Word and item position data
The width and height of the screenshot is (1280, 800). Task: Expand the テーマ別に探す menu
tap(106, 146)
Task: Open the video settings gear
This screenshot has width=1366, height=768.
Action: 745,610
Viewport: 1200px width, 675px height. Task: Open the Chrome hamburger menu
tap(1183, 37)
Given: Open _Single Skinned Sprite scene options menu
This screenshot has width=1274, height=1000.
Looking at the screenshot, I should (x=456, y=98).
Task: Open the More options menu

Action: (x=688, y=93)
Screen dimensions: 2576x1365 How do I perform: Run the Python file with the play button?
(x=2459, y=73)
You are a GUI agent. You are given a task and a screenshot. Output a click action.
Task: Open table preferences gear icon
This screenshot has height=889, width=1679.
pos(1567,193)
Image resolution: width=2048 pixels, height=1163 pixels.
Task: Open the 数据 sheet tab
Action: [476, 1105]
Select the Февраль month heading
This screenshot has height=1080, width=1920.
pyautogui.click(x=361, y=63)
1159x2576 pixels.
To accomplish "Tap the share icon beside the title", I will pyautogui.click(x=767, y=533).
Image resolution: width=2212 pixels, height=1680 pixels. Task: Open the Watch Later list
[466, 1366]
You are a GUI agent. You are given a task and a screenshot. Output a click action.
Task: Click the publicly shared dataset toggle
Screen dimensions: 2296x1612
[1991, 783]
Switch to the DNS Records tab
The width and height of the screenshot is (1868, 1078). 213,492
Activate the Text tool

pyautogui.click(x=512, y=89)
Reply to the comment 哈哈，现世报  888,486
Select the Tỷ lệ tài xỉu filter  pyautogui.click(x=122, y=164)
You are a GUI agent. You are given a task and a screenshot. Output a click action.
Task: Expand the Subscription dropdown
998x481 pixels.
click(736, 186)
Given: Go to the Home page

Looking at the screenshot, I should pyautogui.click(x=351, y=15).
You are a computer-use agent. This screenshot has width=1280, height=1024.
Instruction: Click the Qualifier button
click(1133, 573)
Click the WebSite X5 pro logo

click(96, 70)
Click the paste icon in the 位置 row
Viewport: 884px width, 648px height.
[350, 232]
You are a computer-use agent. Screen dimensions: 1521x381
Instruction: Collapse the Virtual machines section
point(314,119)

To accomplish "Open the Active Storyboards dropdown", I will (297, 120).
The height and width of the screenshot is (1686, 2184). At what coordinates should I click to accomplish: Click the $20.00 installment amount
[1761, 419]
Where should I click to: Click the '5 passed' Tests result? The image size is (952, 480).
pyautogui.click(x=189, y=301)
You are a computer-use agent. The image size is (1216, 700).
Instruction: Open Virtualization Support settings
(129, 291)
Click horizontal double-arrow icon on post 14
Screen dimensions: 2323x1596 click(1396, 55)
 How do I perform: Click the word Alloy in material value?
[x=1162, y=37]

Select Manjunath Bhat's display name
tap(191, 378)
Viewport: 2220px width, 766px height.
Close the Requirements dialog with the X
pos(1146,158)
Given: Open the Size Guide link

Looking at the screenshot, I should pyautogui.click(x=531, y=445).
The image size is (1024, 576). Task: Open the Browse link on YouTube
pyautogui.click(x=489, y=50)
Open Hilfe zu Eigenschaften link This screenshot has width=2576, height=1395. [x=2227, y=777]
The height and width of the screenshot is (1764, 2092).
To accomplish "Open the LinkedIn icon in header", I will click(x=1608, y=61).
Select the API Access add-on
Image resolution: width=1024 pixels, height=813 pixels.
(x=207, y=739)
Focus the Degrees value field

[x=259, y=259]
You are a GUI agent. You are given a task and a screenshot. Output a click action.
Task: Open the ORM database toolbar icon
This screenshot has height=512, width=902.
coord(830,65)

• [STATED PROBLEM]: Rewrite the entries above, changing "GUI agent" to "interface agent" at every occurrence and leaving all other text unchanged.

• [RESPONSE TO THIS EXERCISE]:
The width and height of the screenshot is (1280, 800). Task: Expand the テーマ別に探す menu
tap(106, 146)
Task: Open the video settings gear
This screenshot has width=1366, height=768.
Action: 745,610
Viewport: 1200px width, 675px height. Task: Open the Chrome hamburger menu
tap(1183, 37)
Given: Open _Single Skinned Sprite scene options menu
This screenshot has width=1274, height=1000.
Looking at the screenshot, I should (x=456, y=98).
Task: Open the More options menu

Action: (x=688, y=93)
Screen dimensions: 2576x1365 How do I perform: Run the Python file with the play button?
(x=2459, y=73)
You are a interface agent. You are given a task and a screenshot. Output a click action.
Task: Open table preferences gear icon
This screenshot has height=889, width=1679.
pos(1567,193)
Image resolution: width=2048 pixels, height=1163 pixels.
Task: Open the 数据 sheet tab
Action: [476, 1105]
Select the Февраль month heading
This screenshot has height=1080, width=1920.
pyautogui.click(x=361, y=63)
1159x2576 pixels.
To accomplish "Tap the share icon beside the title", I will pyautogui.click(x=767, y=533).
Image resolution: width=2212 pixels, height=1680 pixels. Task: Open the Watch Later list
[466, 1366]
You are a interface agent. You are given a task and a screenshot. Output a click action.
Task: Click the publicly shared dataset toggle
Screen dimensions: 2296x1612
[1991, 783]
Switch to the DNS Records tab
The width and height of the screenshot is (1868, 1078). 213,492
Activate the Text tool

pyautogui.click(x=512, y=89)
Reply to the comment 哈哈，现世报  888,486
Select the Tỷ lệ tài xỉu filter  pyautogui.click(x=122, y=164)
You are a interface agent. You are given a task and a screenshot. Output a click action.
Task: Expand the Subscription dropdown
998x481 pixels.
click(736, 186)
Given: Go to the Home page

Looking at the screenshot, I should pyautogui.click(x=351, y=15).
You are a computer-use agent. This screenshot has width=1280, height=1024.
Instruction: Click the Qualifier button
click(1133, 573)
Click the WebSite X5 pro logo

click(96, 70)
Click the paste icon in the 位置 row
Viewport: 884px width, 648px height.
[350, 232]
You are a computer-use agent. Screen dimensions: 1521x381
Instruction: Collapse the Virtual machines section
point(314,119)

To accomplish "Open the Active Storyboards dropdown", I will (297, 120).
The height and width of the screenshot is (1686, 2184). At what coordinates should I click to accomplish: Click the $20.00 installment amount
[1761, 419]
Where should I click to: Click the '5 passed' Tests result? The image size is (952, 480).
pyautogui.click(x=189, y=301)
You are a computer-use agent. The image size is (1216, 700).
Instruction: Open Virtualization Support settings
(129, 291)
Click horizontal double-arrow icon on post 14
Screen dimensions: 2323x1596 click(1396, 55)
 How do I perform: Click the word Alloy in material value?
[x=1162, y=37]

Select Manjunath Bhat's display name
tap(191, 378)
Viewport: 2220px width, 766px height.
Close the Requirements dialog with the X
pos(1146,158)
Given: Open the Size Guide link

Looking at the screenshot, I should pyautogui.click(x=531, y=445).
The image size is (1024, 576). Task: Open the Browse link on YouTube
pyautogui.click(x=489, y=50)
Open Hilfe zu Eigenschaften link This screenshot has width=2576, height=1395. [x=2227, y=777]
The height and width of the screenshot is (1764, 2092).
To accomplish "Open the LinkedIn icon in header", I will click(x=1608, y=61).
Select the API Access add-on
Image resolution: width=1024 pixels, height=813 pixels.
(x=207, y=739)
Focus the Degrees value field

[x=259, y=259]
You are a interface agent. You are given a task and a screenshot. Output a click action.
Task: Open the ORM database toolbar icon
This screenshot has height=512, width=902.
coord(830,65)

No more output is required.